Определите строки записей, в которых встречается слово «image», и перепишите каждую из них целиком.

**Исходные данные:**
-.-.-

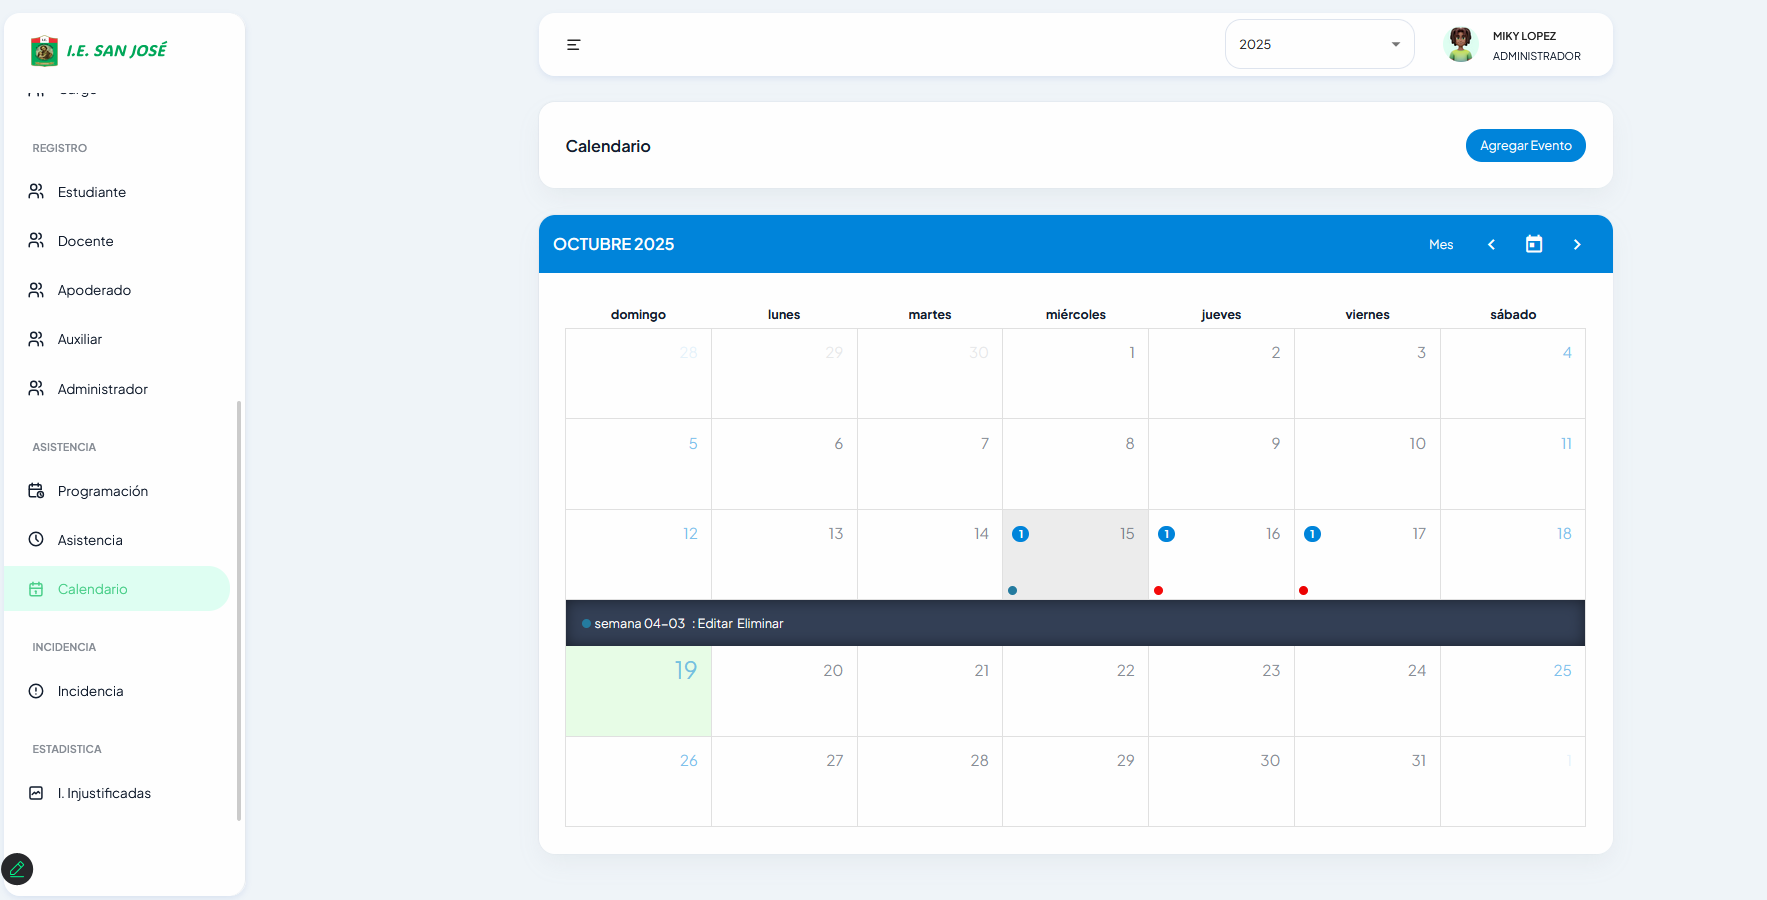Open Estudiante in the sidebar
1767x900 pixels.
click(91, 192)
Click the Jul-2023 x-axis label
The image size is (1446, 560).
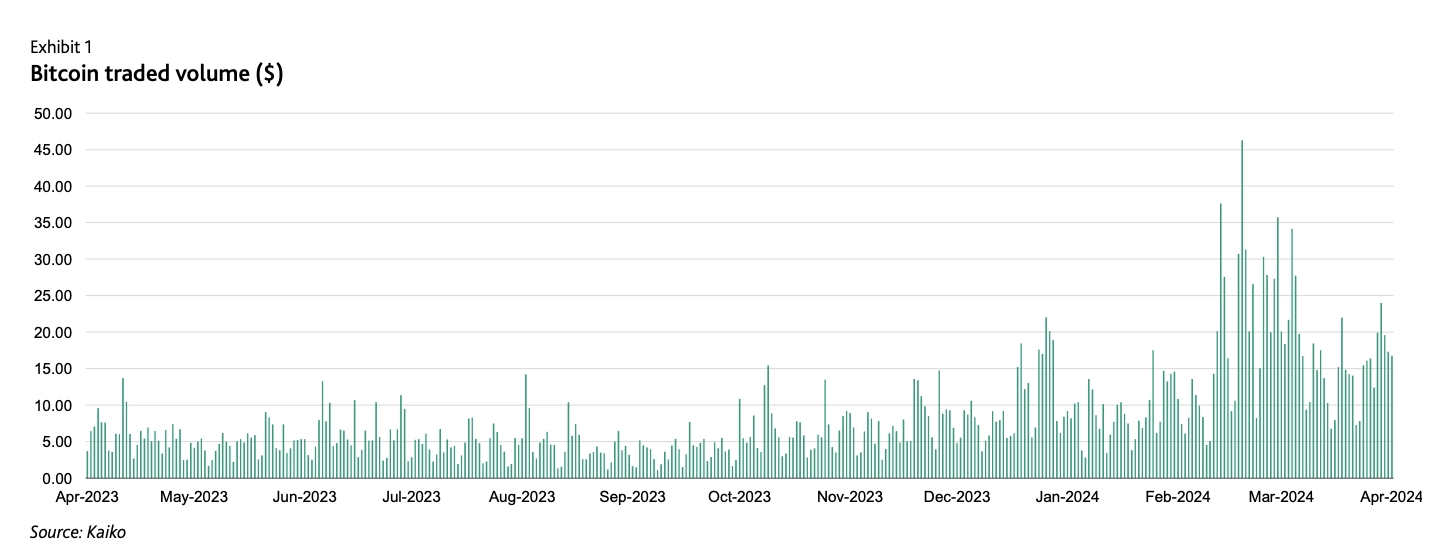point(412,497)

-.-.-

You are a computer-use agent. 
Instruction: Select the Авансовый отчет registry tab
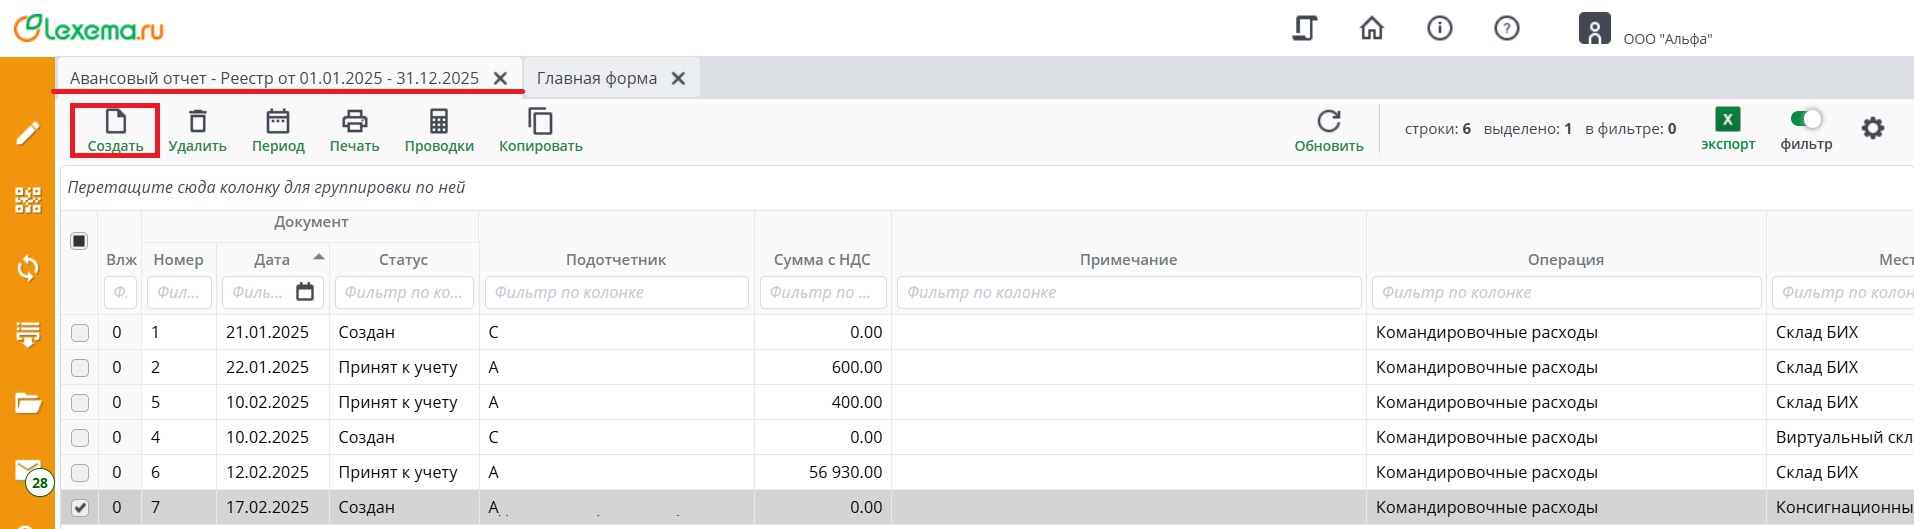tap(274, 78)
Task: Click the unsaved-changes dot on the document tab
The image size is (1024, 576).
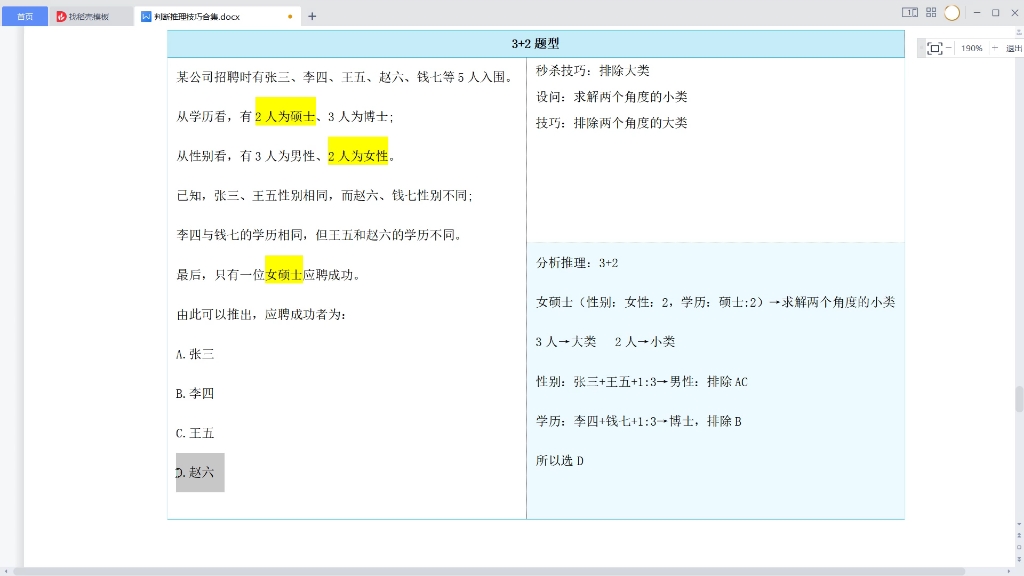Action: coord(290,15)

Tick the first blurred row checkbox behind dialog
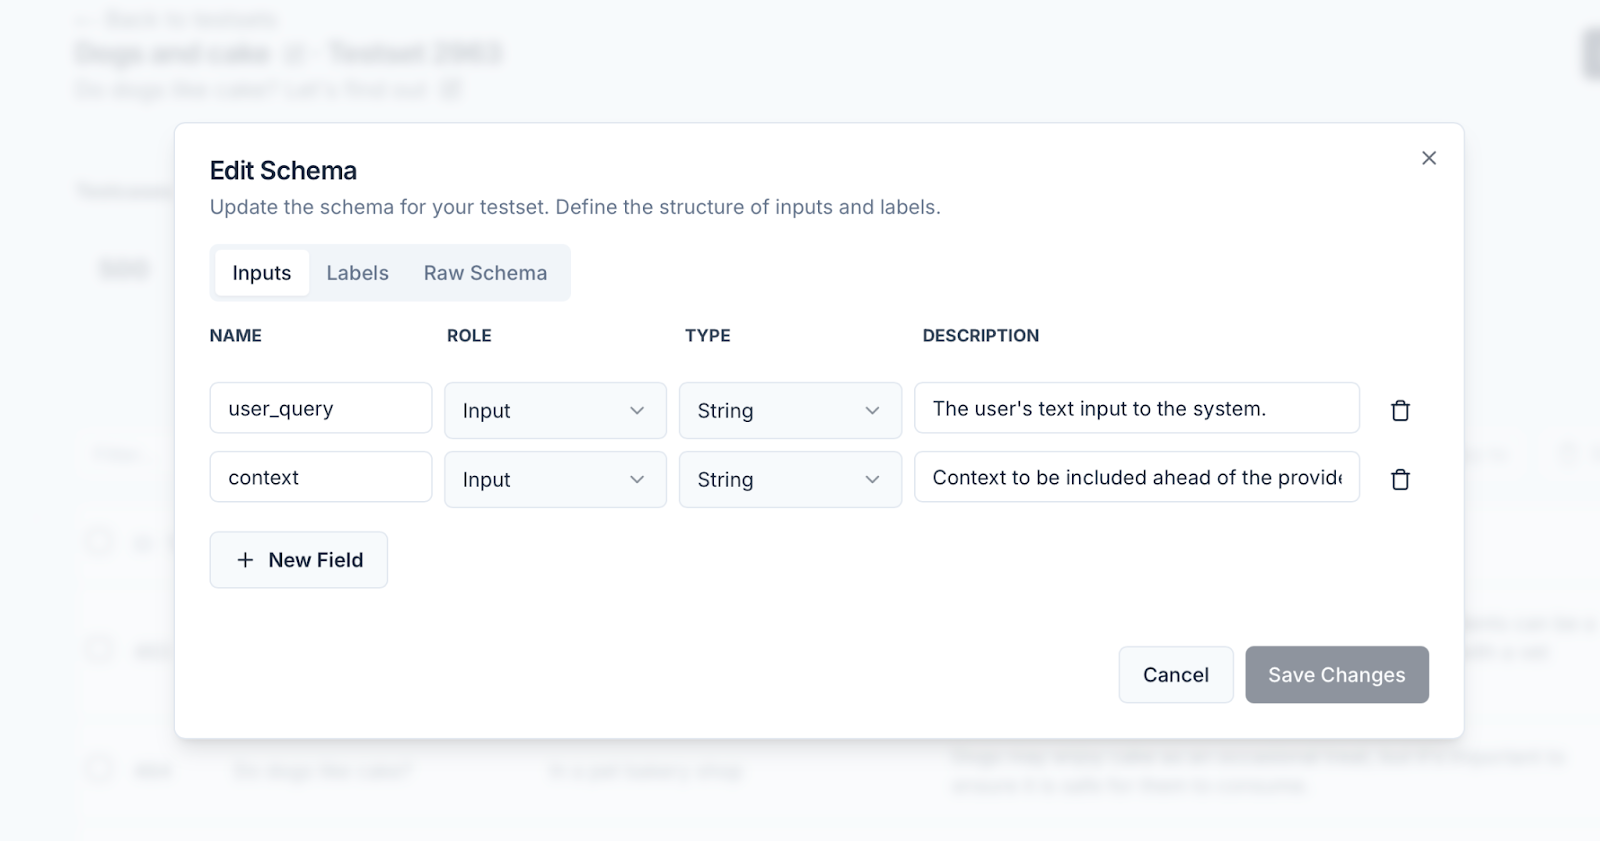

-.-.-

**Решение задачи:**
The image size is (1446, 560).
The image size is (1024, 576).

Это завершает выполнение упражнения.